What this task involves.
Transcribe the lines exactly, starting at the line that contains "Task: Select the" and ending at the line that contains "Action: [x=417, y=978]", including both of those lines.

Data for this task.
..............................
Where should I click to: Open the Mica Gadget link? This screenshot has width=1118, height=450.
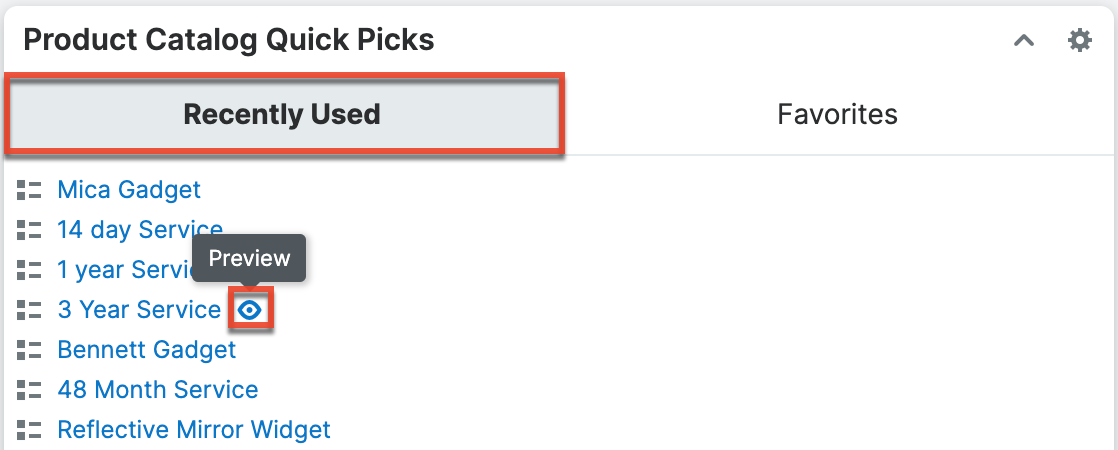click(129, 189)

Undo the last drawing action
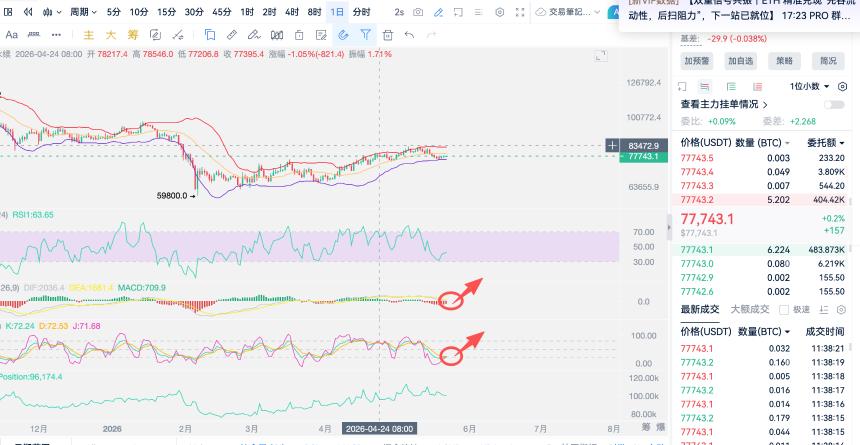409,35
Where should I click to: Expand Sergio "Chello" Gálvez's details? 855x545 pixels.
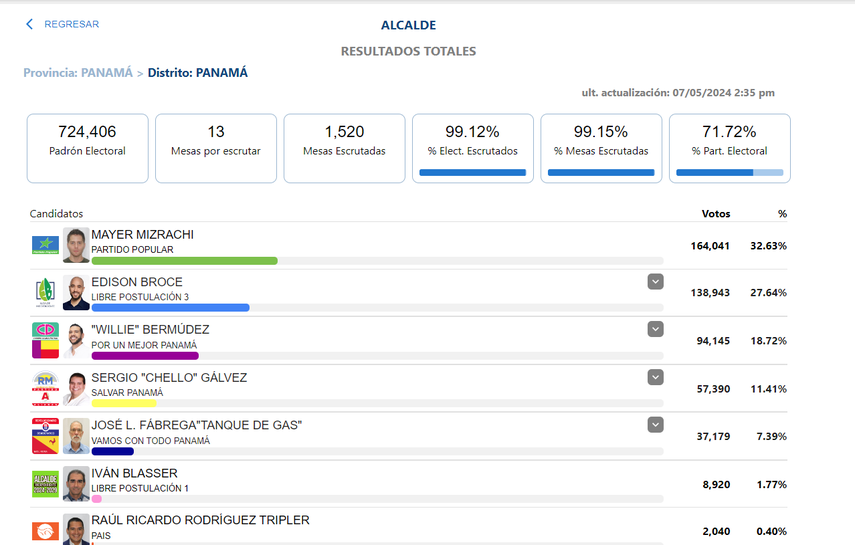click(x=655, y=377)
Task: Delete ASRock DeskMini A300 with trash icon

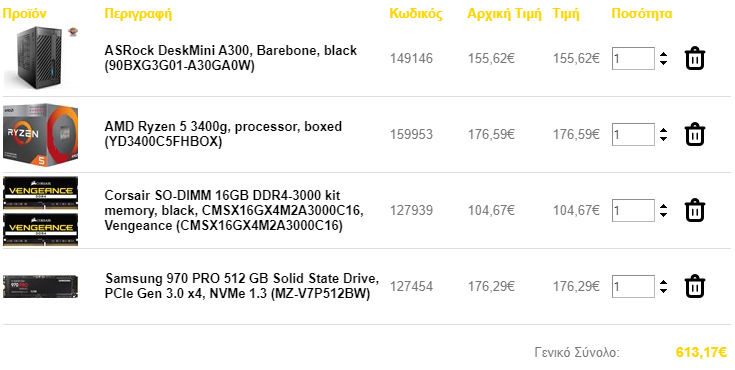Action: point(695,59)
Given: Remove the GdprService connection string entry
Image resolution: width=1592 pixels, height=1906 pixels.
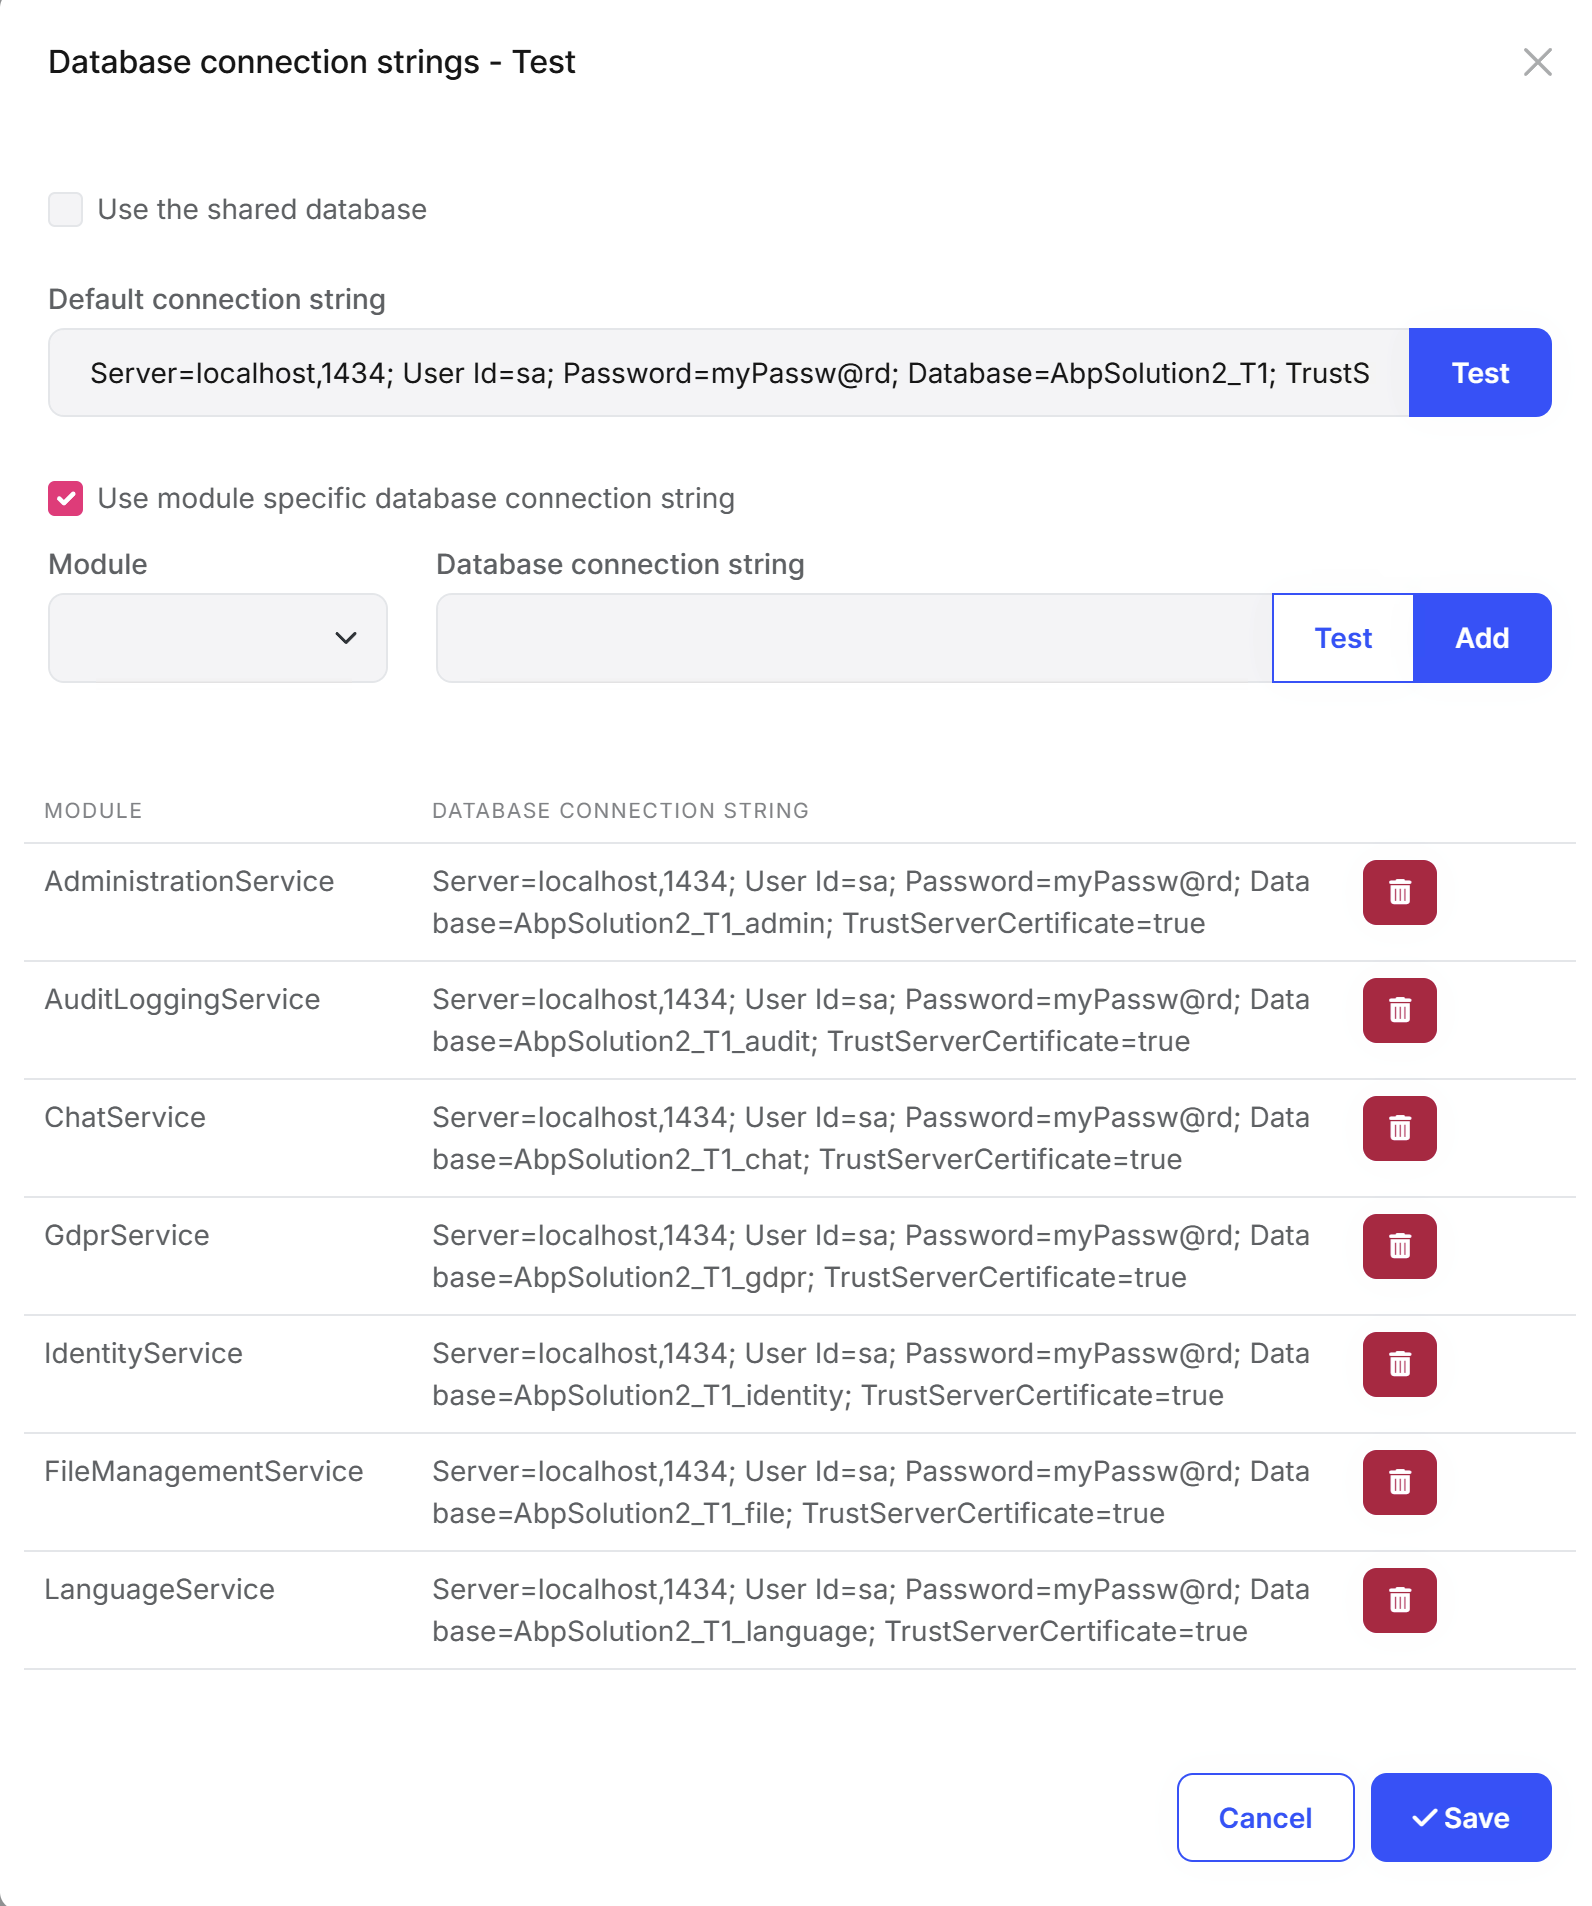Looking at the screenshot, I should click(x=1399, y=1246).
..............................
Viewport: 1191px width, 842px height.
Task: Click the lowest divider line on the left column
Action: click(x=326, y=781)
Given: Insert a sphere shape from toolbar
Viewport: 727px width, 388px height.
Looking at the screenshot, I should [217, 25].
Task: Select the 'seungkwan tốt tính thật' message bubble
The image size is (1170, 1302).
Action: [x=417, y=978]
..............................
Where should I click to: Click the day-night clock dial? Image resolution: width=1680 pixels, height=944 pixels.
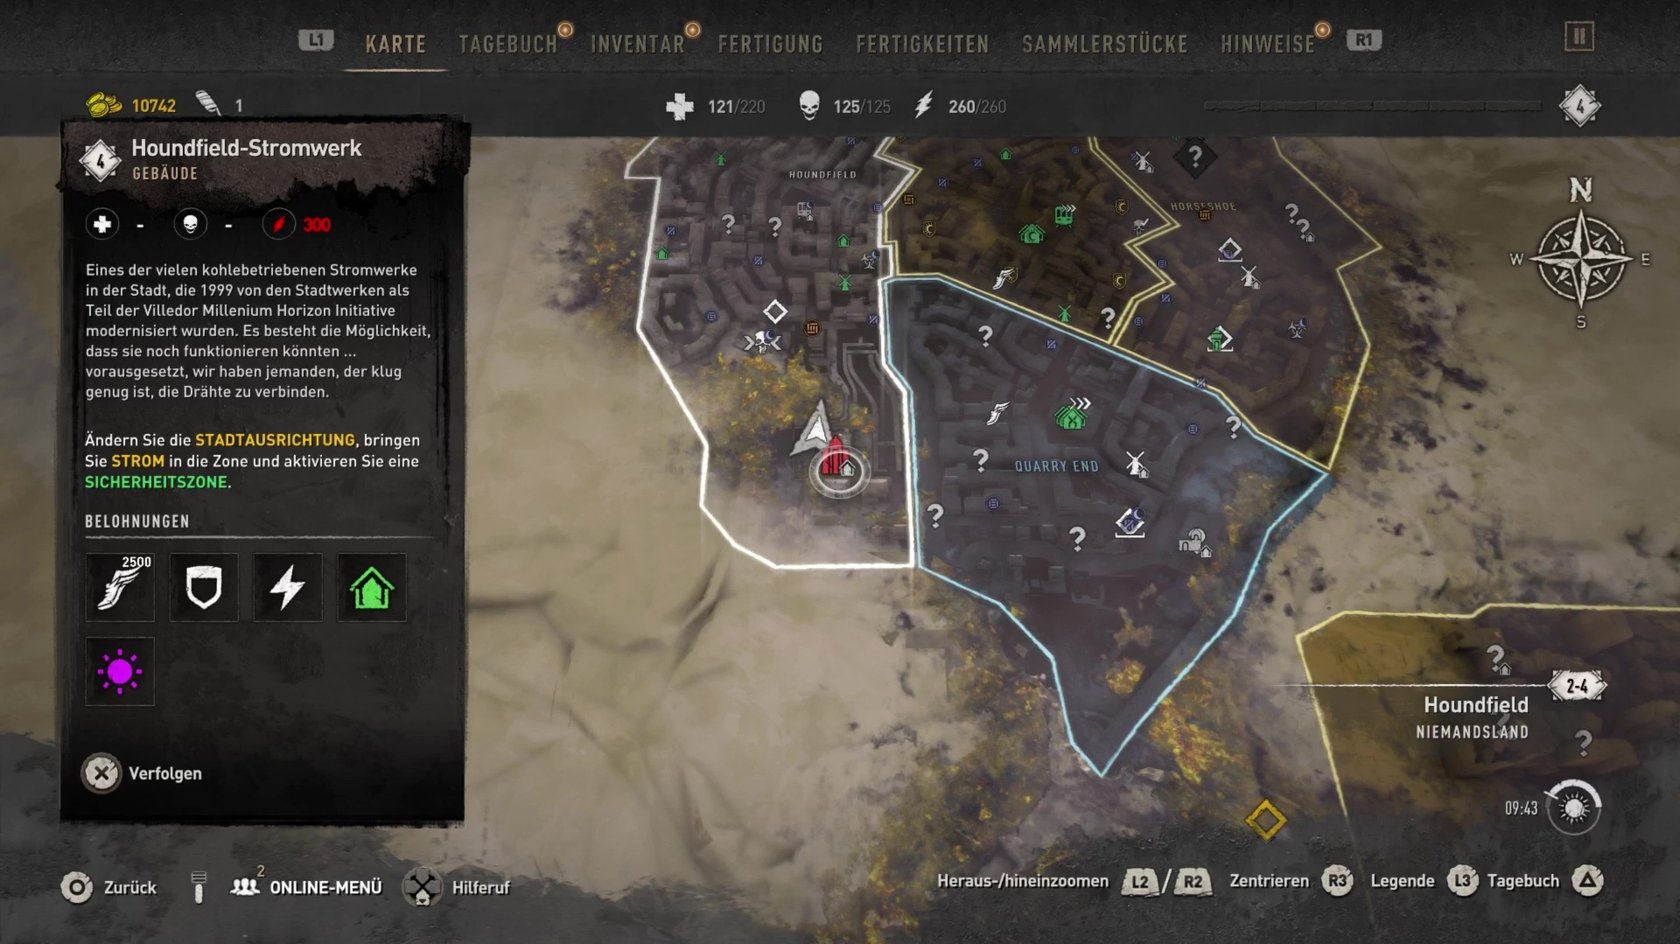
..............................
Result for this exercise.
Task: Select the 'seungkwan tốt tính thật' message bubble
The image size is (1170, 1302).
Action: [x=417, y=978]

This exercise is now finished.